(begin)

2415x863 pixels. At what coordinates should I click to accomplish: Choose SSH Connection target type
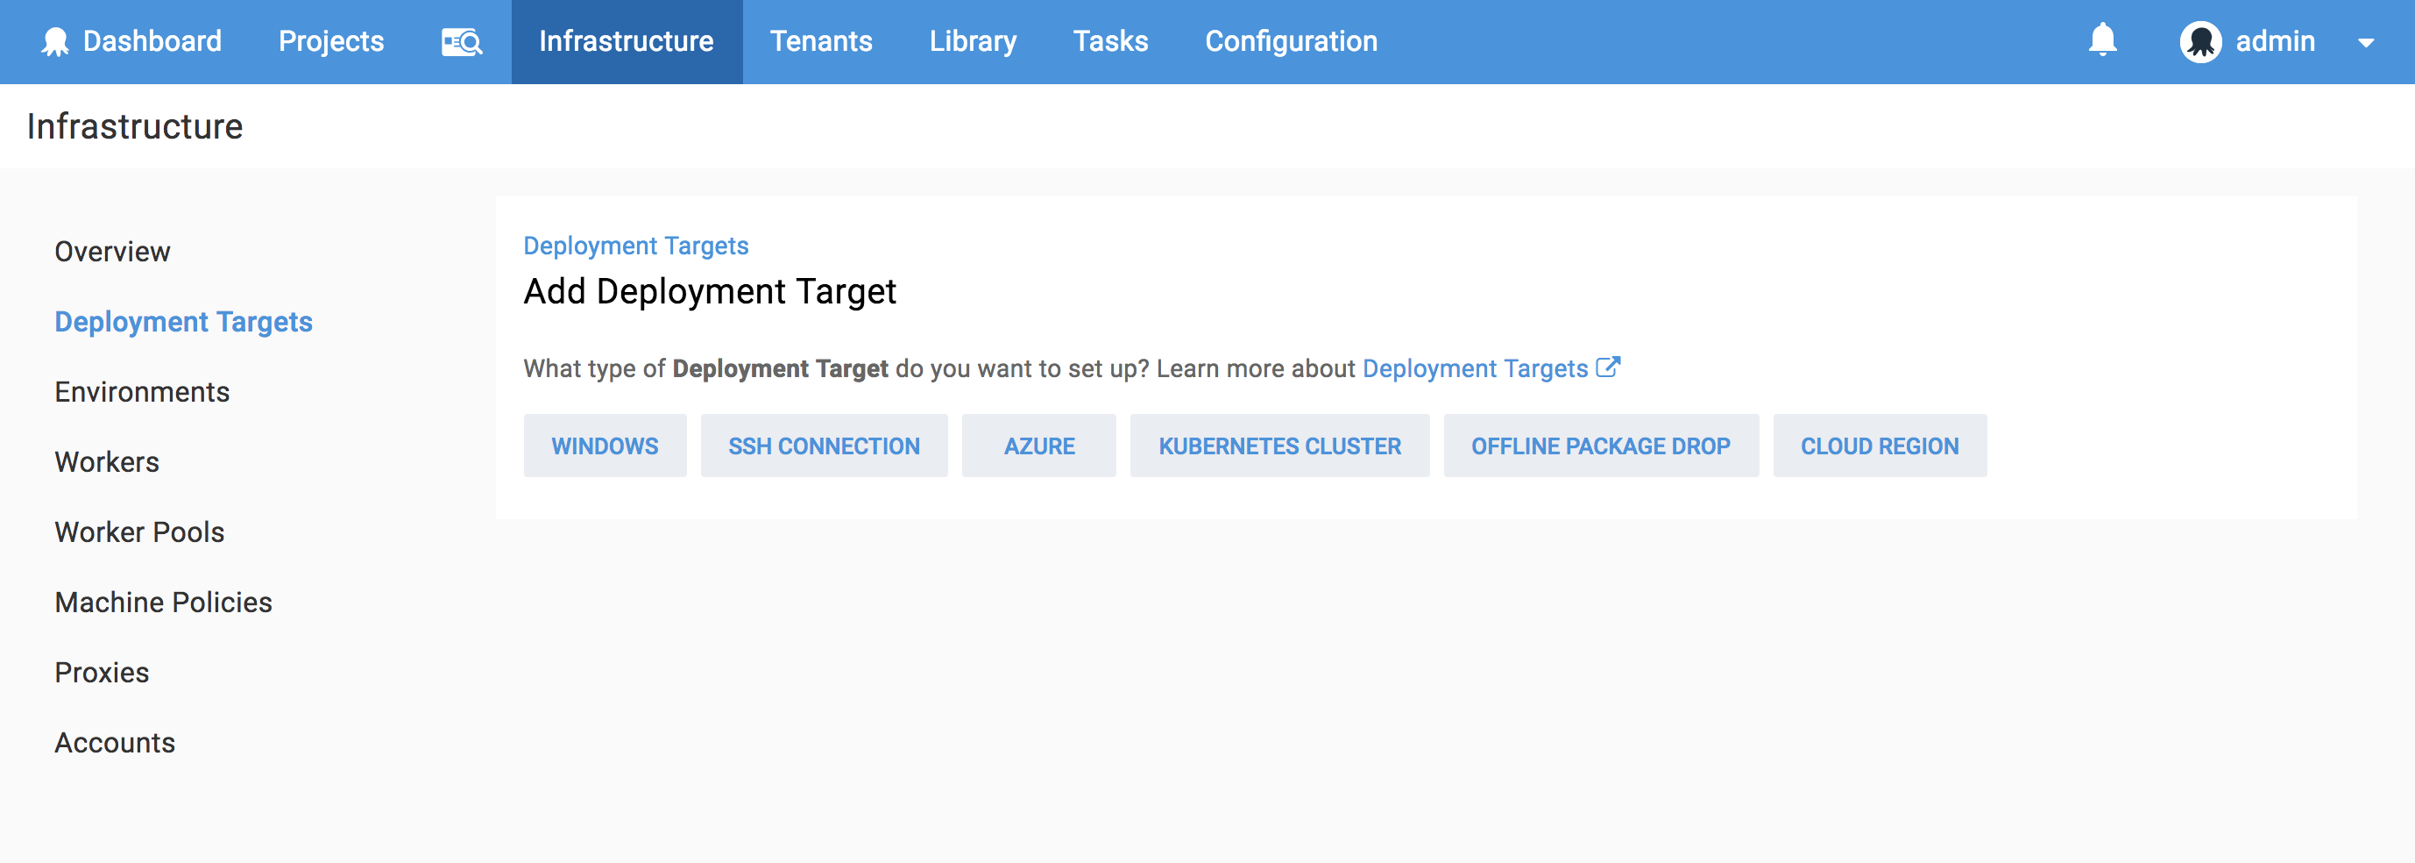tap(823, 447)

(end)
(begin)

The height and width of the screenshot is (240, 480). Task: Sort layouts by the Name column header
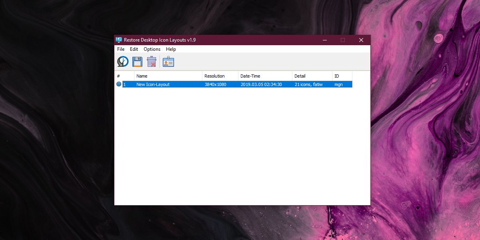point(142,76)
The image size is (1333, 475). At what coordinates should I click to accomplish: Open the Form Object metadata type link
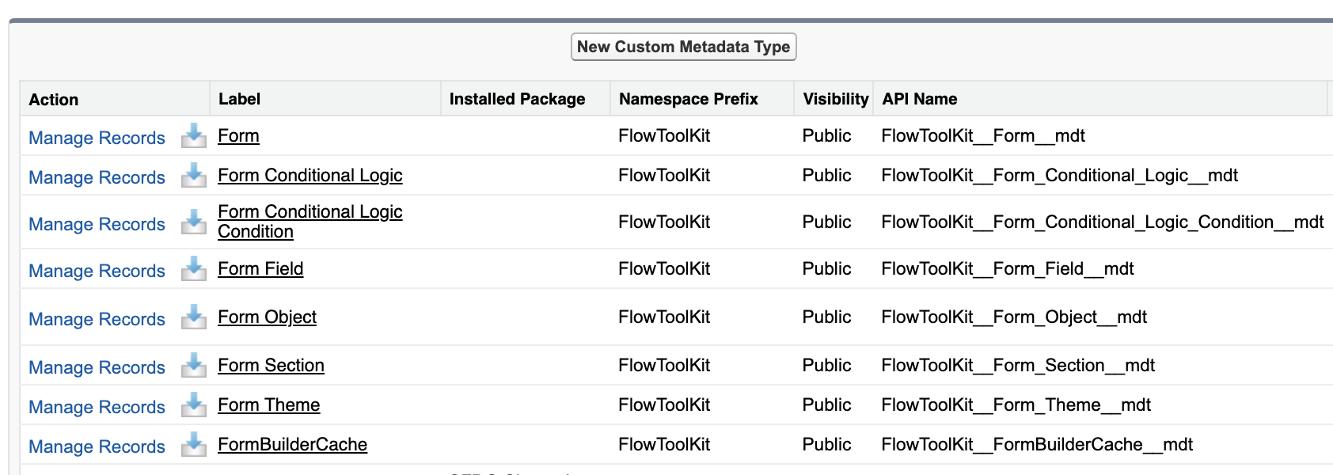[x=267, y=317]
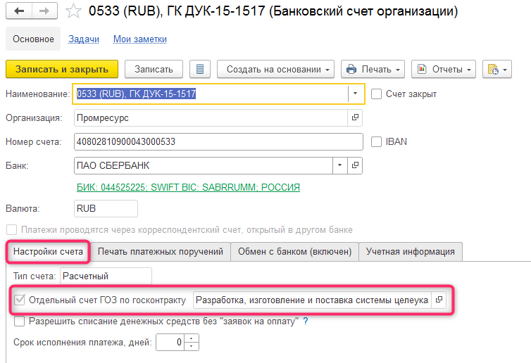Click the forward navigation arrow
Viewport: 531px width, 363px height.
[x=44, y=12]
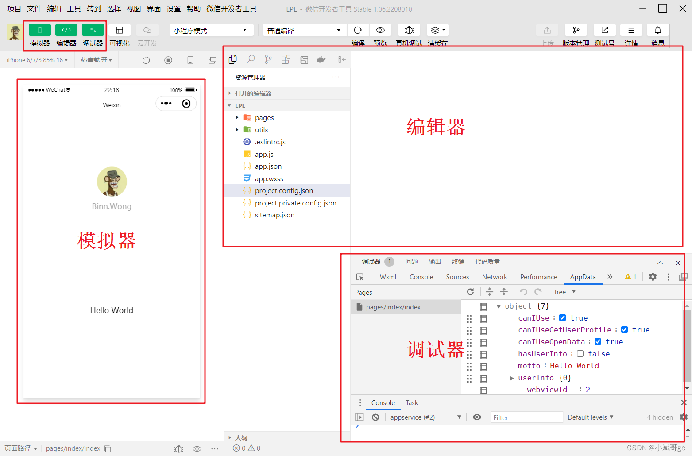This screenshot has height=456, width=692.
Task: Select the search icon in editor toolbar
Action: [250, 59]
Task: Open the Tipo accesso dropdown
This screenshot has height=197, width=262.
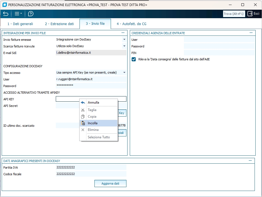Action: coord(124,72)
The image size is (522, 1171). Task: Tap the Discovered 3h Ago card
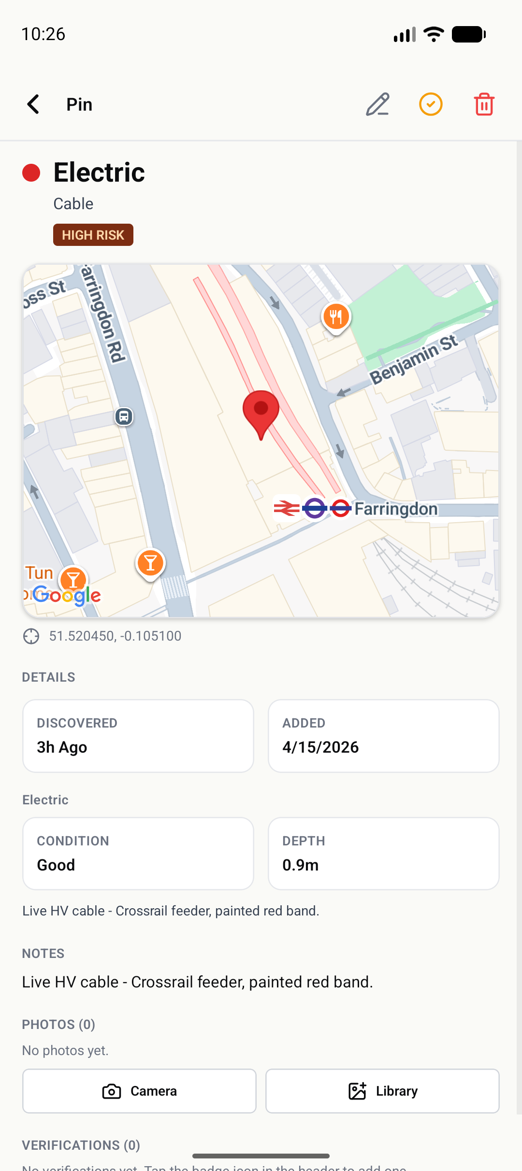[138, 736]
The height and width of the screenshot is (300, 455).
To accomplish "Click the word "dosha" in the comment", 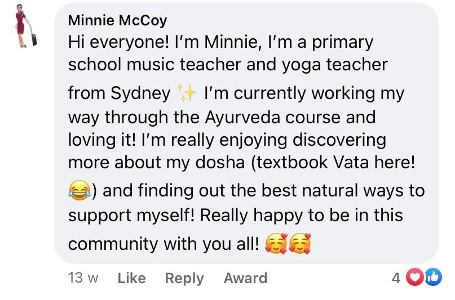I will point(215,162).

(end)

__WHAT TO PRODUCE__: Tally the lines in the entries above that contain the word "Open". Reply with the number alone.

__TASK RESULT__: 2